1

Background/Underlying problem:

I have a data extraction job from a production database that generates a dataset used as reference for further analytics work . Between every build of the dataset I want to be able to detect if anything has changed in the dataset. The dataset is stored as a list of dataframes.

Question:

The following code is a simplified version of my dataset

account_1 <- data.frame(id = c(1,2), name=c("Andy", "Ben"))
account_2 <- data.frame(id = c(1,2,3), name=c("Andy", "Ben2","Ceasar"))
bill <- data.frame(id=c(101,102,103), account_id = c(1,2,3), amount=c(100,100,100))

db_1 = list(account=account_1, bill=bill)
db_2 = list(account=account_2, bill=bill)
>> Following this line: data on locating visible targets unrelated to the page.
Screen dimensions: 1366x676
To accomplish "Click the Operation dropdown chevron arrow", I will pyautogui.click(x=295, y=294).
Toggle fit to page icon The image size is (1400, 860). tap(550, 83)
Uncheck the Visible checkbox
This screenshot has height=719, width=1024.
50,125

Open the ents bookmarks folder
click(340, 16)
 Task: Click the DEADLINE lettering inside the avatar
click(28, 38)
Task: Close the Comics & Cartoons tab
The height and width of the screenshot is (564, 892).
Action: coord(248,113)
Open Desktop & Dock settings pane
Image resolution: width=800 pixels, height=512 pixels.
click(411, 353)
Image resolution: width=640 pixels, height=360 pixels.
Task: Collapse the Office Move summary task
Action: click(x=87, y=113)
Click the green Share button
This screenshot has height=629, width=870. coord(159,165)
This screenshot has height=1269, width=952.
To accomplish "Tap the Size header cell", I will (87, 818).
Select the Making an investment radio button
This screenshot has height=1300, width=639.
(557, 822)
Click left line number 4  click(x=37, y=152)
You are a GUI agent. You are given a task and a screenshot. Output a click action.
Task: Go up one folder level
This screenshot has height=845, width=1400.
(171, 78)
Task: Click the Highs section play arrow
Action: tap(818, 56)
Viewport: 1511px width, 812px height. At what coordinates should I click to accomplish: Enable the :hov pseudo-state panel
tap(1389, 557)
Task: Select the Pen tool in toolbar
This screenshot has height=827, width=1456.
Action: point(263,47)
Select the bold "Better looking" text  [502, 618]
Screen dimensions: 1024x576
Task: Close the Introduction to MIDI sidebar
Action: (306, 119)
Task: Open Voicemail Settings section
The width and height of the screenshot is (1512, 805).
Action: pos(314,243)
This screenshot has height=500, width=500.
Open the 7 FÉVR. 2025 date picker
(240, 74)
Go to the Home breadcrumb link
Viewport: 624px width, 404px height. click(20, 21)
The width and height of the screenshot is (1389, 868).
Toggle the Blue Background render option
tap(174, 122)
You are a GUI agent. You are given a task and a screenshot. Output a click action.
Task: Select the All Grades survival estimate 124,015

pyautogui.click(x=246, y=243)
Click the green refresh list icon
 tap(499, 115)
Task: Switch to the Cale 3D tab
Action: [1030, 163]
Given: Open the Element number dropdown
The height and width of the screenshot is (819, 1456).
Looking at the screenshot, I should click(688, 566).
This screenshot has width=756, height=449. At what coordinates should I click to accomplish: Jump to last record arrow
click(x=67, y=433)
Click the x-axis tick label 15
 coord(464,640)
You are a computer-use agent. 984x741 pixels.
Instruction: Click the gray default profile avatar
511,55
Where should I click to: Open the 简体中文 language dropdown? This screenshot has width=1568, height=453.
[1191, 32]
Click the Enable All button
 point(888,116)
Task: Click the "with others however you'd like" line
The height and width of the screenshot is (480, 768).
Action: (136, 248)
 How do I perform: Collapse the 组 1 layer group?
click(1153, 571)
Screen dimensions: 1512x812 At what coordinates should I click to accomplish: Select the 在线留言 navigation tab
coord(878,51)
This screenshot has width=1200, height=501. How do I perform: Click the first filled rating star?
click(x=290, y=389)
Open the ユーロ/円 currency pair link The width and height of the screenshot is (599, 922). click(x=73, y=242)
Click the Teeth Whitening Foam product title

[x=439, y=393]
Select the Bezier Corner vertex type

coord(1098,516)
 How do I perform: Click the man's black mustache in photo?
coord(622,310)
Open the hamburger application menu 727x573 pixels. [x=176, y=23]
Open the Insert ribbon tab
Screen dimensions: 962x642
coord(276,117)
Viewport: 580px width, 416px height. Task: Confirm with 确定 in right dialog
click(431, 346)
I want to be able to detect the delta between db_1 and db_2, which is in the account data frame. Pseudo code:

delta(db_1, db_2)

Should return

account
id name
2 Ben2
3 Ceasar

bill
<<NULL>>

The response is read by human, not a machine, so there a no tight formal requirements on the response.

Other items to consider:

  • relatively small data sets, no need to bother about memory/speed
  • I like tidyverse code
  • If we can have git-style comments around new records (Ceasar) and modified (Ben) that is great

Edit: Data frame comparison can be done by

BUT what is the best way of looping through the list of data.frames

rgustavs
  • 97
  • 7
  • have a look at the dplyr anti_join it returns the difference between two data.frames. But it would also return Ben2 in your example. – Linus Dec 23 '17 at 10:20
  • Possibly you may get https://stackoverflow.com/questions/3171426/compare-two-data-frames-to-find-the-rows-in-data-frame-1-that-are-not-present-in – Vivek Harikrishnan Dec 23 '17 at 10:27
  • You might want to try the [diffobj package](https://cran.r-project.org/web/packages/diffobj/vignettes/diffobj.html), which I find useful. – p0bs Dec 23 '17 at 12:38
  • P0bs - this package was new to me. Very helpful for. Thanks – rgustavs Dec 23 '17 at 17:10

1 Answers1

2

the base function mapply() with let you iterate through multiple objects (lists or vectors):

mapply(function(x, y) dplyr::anti_join(x, y),
       db_2, db_1) # order matters for the result, since it returns rows in x that don't have a match in y

$account
  id   name
1  2   Ben2
2  3 Ceasar

$bill
[1] id         account_id amount    
<0 rows> (or 0-length row.names)

if you want to use tidyverse functions then use purrr::map2():

purrr::map2(db_2, db_1,  ~ anti_join(.x, .y))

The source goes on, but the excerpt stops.